Шанель была королевой этого гудящего улья, она финансировала постановки Кокто, «Весну священную» Дягилева и не доверяла успеху. Ни деньги, ни титулы тоже не производили на нее впечатления: она много лет проживала с герцогом Вестминстерским, принимала в салоне на улице Камбон весь цвет общества, и ее обвиняли в том, что она намеренно унижала аристократов со звучными фамилиями, нанимая их к себе на службу. Никто лучше, чем она — чужачка, «женщина, живущая вне законов общества», — не мог оценить всей этой человеческой комедии.

Описание задания: С кем, согласно исходному документу, Шанель много лет проживала?

Выборка данных:
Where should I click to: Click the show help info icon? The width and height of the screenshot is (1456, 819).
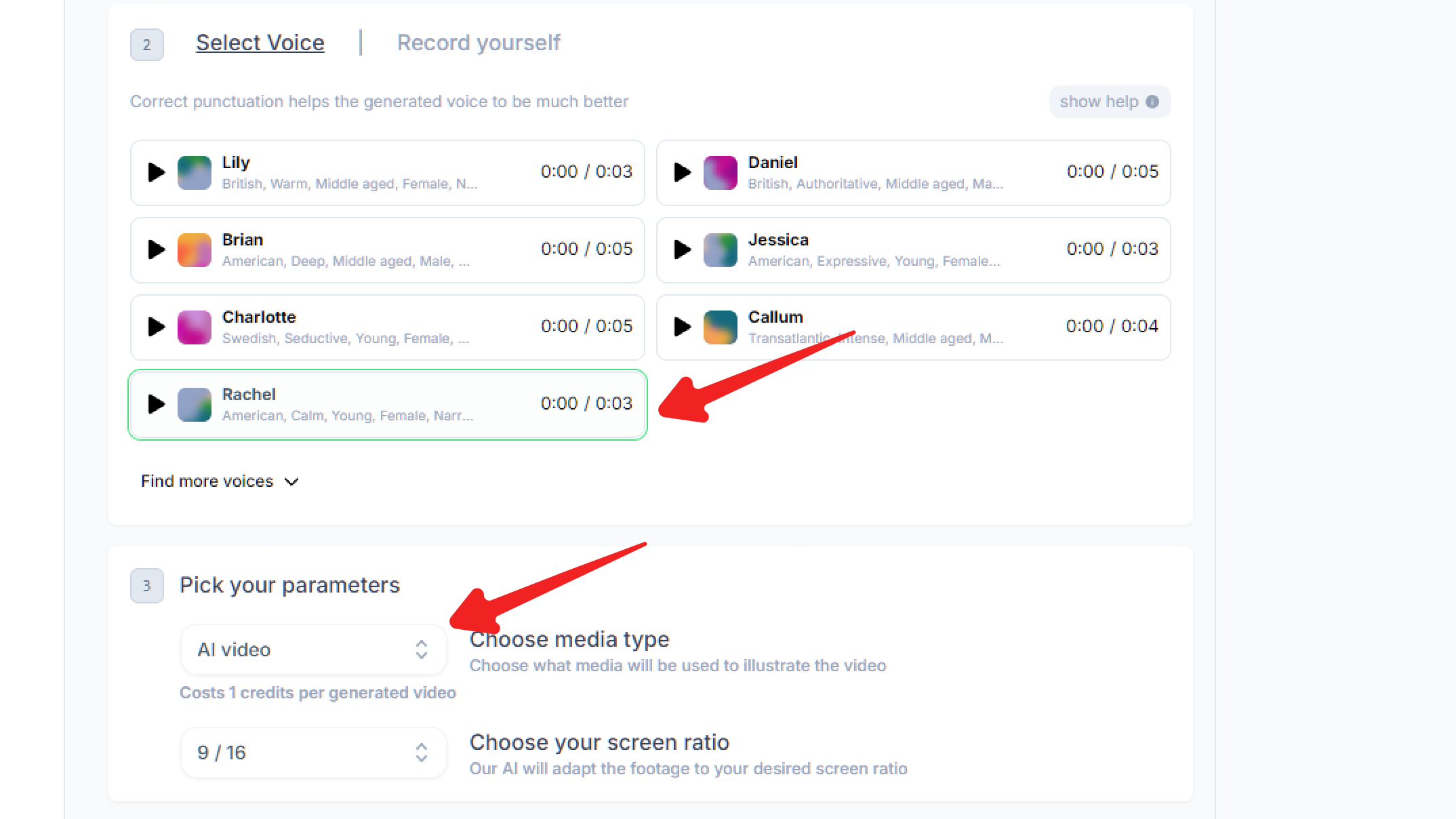(1152, 102)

Ответ на задание: С герцогом Вестминстерским.